Joe Kingston (Flying Mongoose)
If the Hawai‘i Academy of Recording Arts has a Na Hoku Hanohano Award category for comedy albums in 2019, Joe Kingston’s “Love Doll” will certainly be a front-runner. The title song is the unapologetic statement of a lonely man whose girlfriend is “made of rubber.” Kingston’s clever lyrics put the situation in proper perspective and the arrangement rocks from start to finish. The songs that follow aren’t bad either.

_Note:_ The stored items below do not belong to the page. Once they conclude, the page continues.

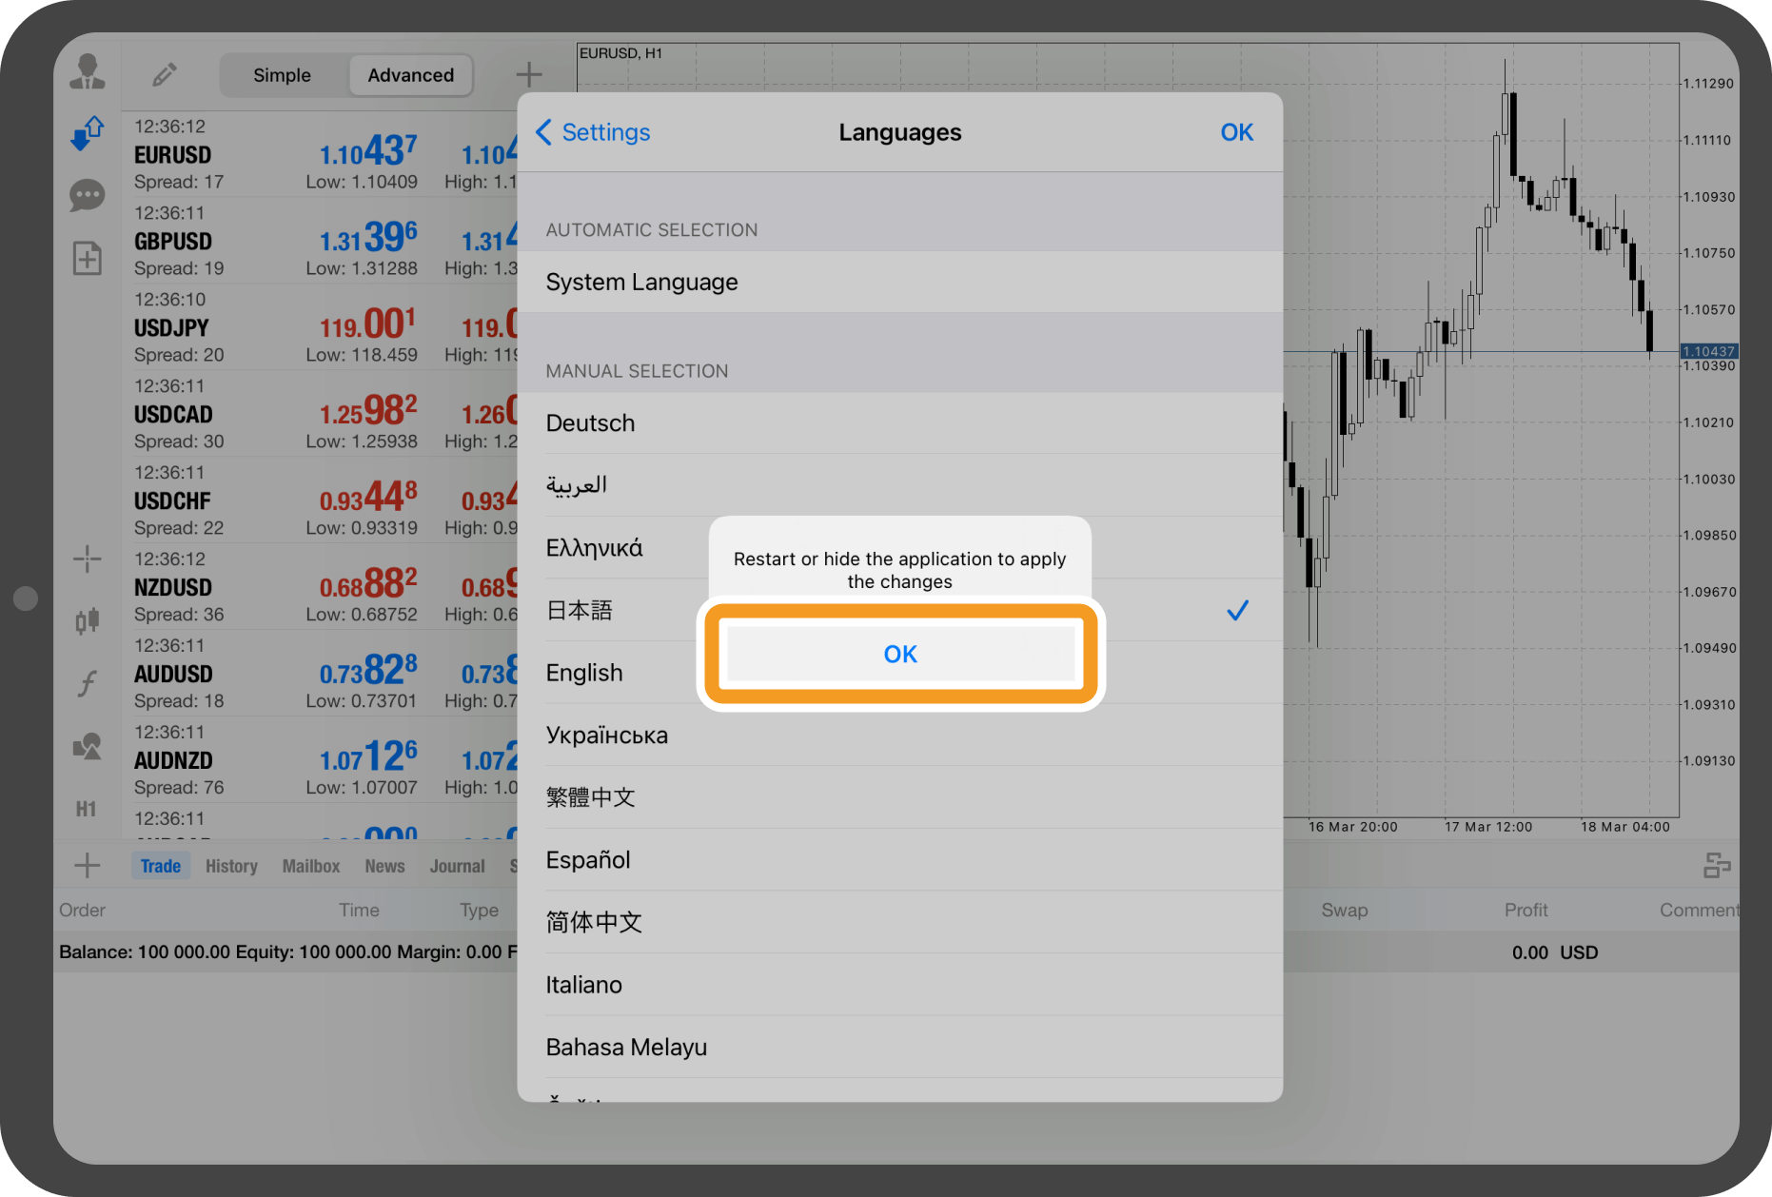
Task: Select the crosshair tool in sidebar
Action: point(88,559)
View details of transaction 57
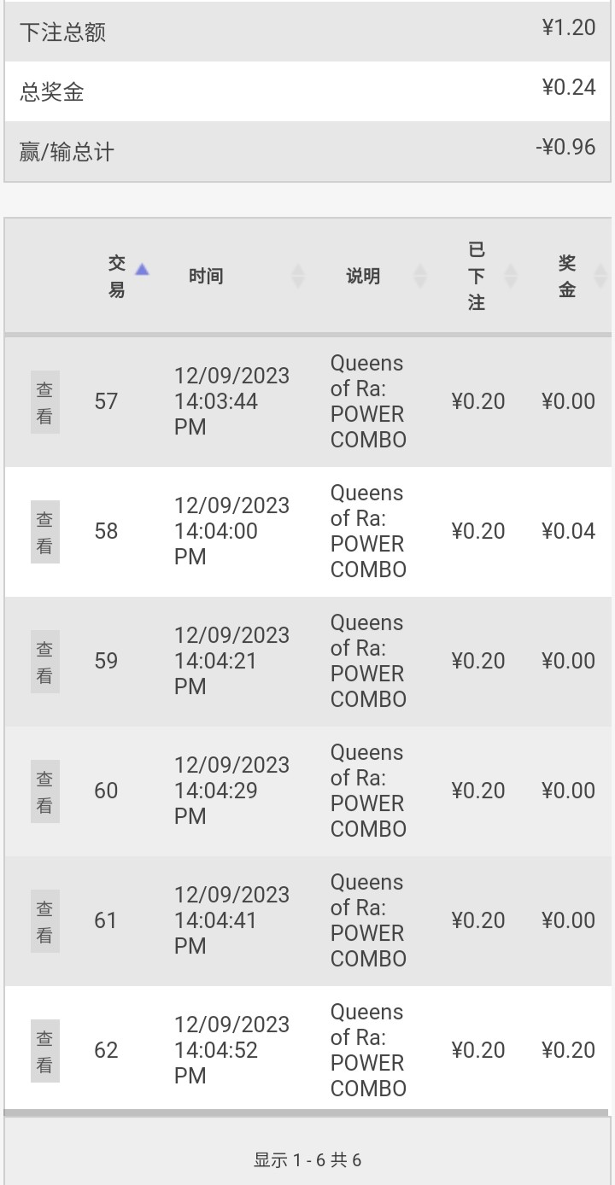615x1185 pixels. pos(45,402)
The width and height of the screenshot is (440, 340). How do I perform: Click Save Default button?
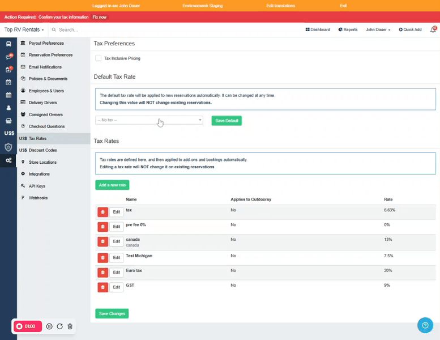(227, 121)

For instance, there’s “Bonging Along,” Kingston’s rueful tale of a relationship with a marijuana-smoking woman named Trixie Fong whose first priority is her bong. Marijuana is the through-line of two other originals, “Drug Test Man” and “Red Eyed Reindeer,” and his remake of Don Ho’s 1977 island hit, “Who Is The Lolo (Who Stole The Pakalolo).” Kingston’s writing skills also shine on “Kaki‘olani,” a detailed description of a bizarre woman with a “double-bubble booty,” and “Break Song,” which speaks for entertainers who labor in local bars and cocktail lounges.
Kingston remakes three other songs, showing off his musical horizons. “Carol Brown” comes from a 2009 HBO comedy series, “Sometimes I Wish I Had A Gun,” which was recorded as an album track by Abby Travis in 2000. “(I’ll Be Glad When You’re Dead) You Rascal You” dates from 1929.
Taking a page out of multi-Hoku Award-winner Frank De Lima’s playbook, Kingston uses the melody of an old pop hit as the foundation for a “new” song with “The Candy Man,” a 1972 hit for Sammy Davis Jr. Here, it becomes “Manapua Man,” celebrating the local urban legend that Chinese manapua vendors make their wares from cat meat.
Contact Joe Kingston at joekingstontown@yahoo.com.
“PARADISE BLUES”
John Akapo (Mensch House)
Blues guitarist Albert King famously said in concert 40 years ago “Everybody understands the blues. Everybody from one day to another has the blues.” Samoan-American John Akapo — he plays acoustic guitar and sings — shows his understanding of the blues with this economically packaged debut CD. Production credits aren’t included in the liner notes but seven of the songs are originals.
A song titled “Little Lani” reveals King’s ethnicity and his island roots. “Maui Drive” also contains oblique island references. A third, “Hindsight (Missionary Blues),” is a mournful warning about Christian missionaries 200 years ago — and perhaps about the fast-talking developers running rampant in Hawaii today. “Don’t Believe Her” sounds like it could an old-time blues song, but it’s also an original.
Akapo also puts his stamp on classics by Robert Johnson, Muddy Waters and Tommy Johnson, and gets effective instrumental support on a couple of songs as well.